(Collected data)

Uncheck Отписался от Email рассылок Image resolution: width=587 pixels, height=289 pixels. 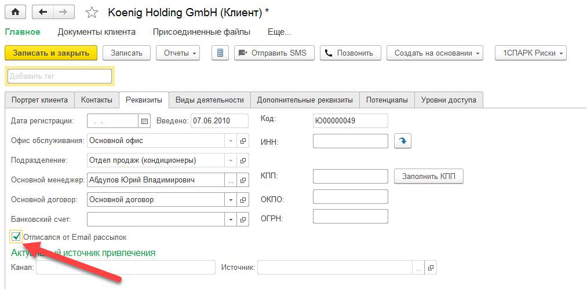(16, 237)
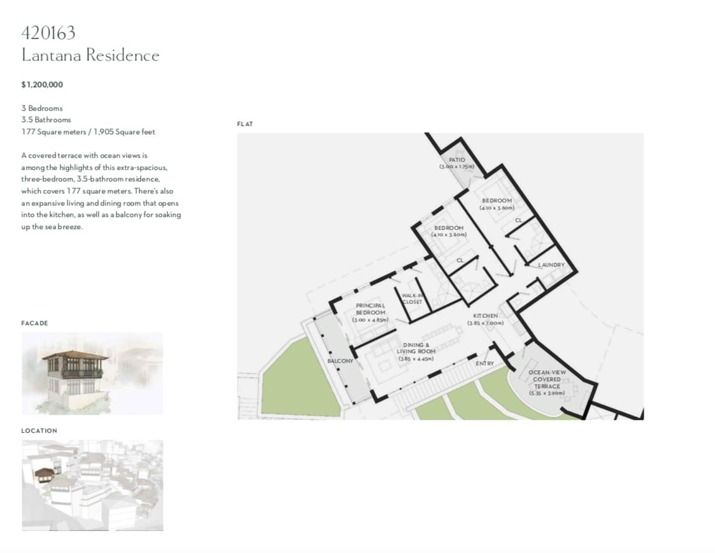The image size is (715, 553).
Task: Click the Dining & Living Room label
Action: tap(416, 348)
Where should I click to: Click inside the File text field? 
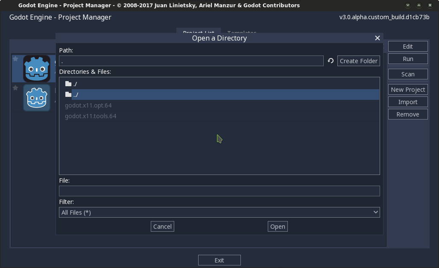[219, 191]
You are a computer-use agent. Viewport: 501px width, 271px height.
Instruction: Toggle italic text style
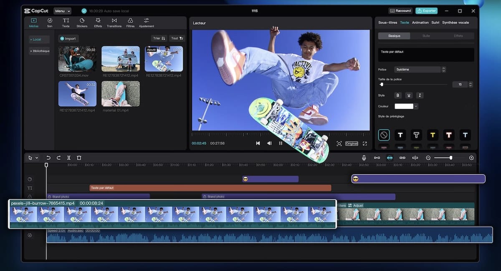(420, 95)
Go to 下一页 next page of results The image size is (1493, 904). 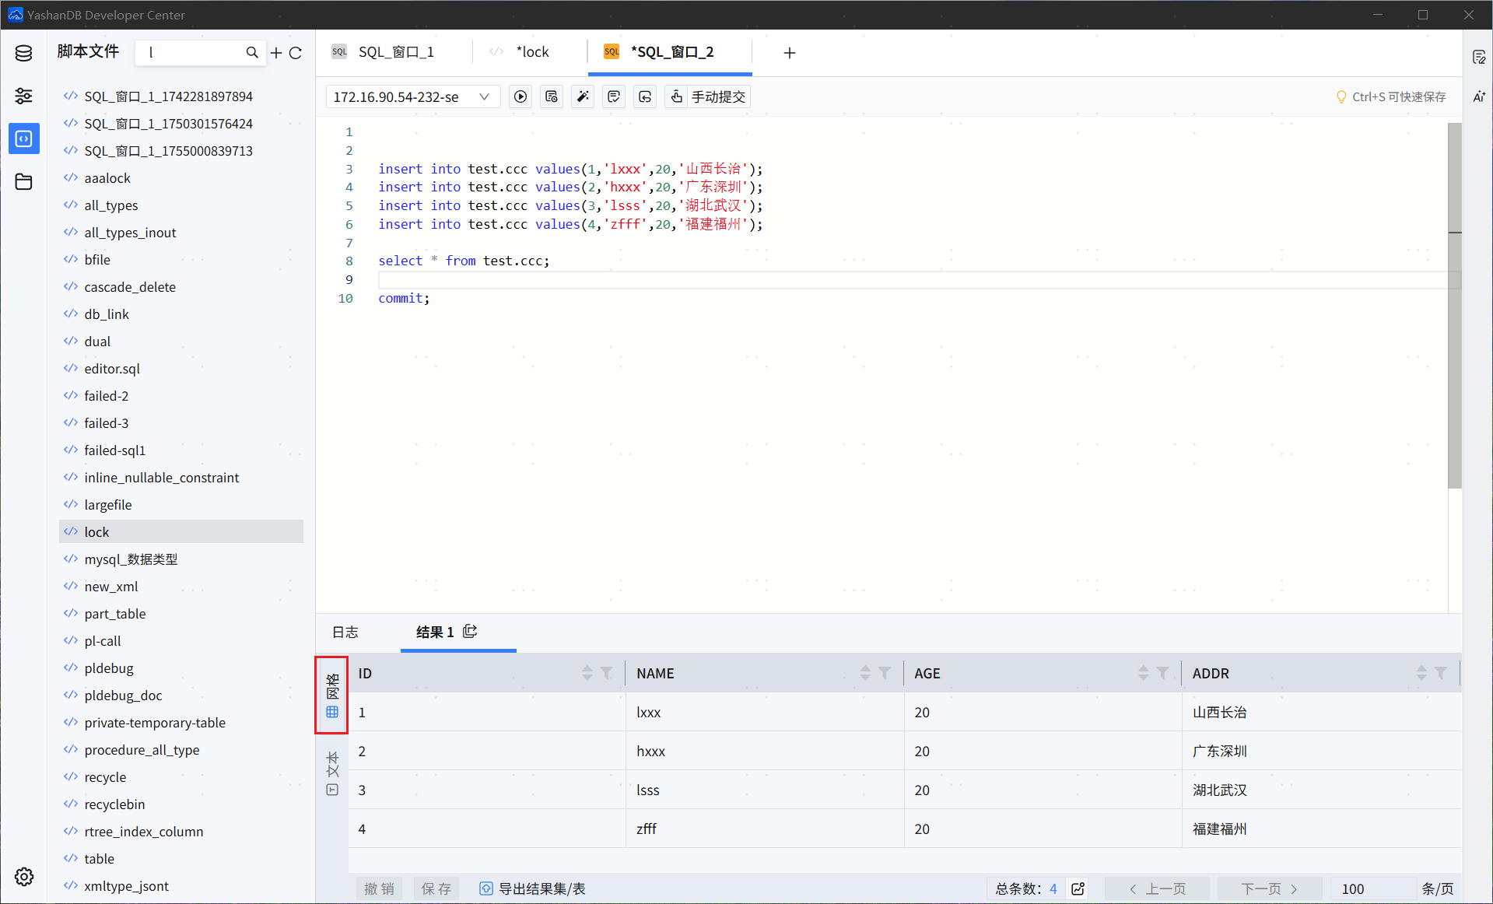[1269, 888]
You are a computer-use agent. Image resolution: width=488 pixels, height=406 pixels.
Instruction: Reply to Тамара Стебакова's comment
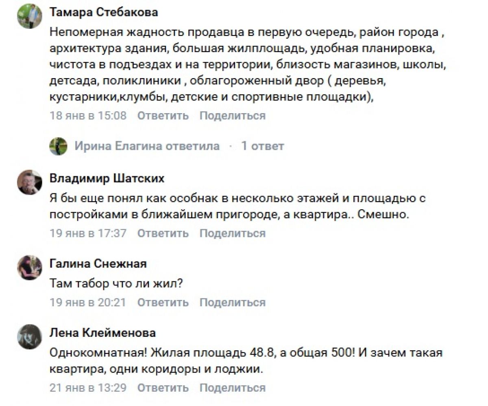coord(163,116)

## [PROBLEM]
Looking at the records, how many lines include "agent"? Respond with the number only.

## [RESPONSE TO THIS TASK]
2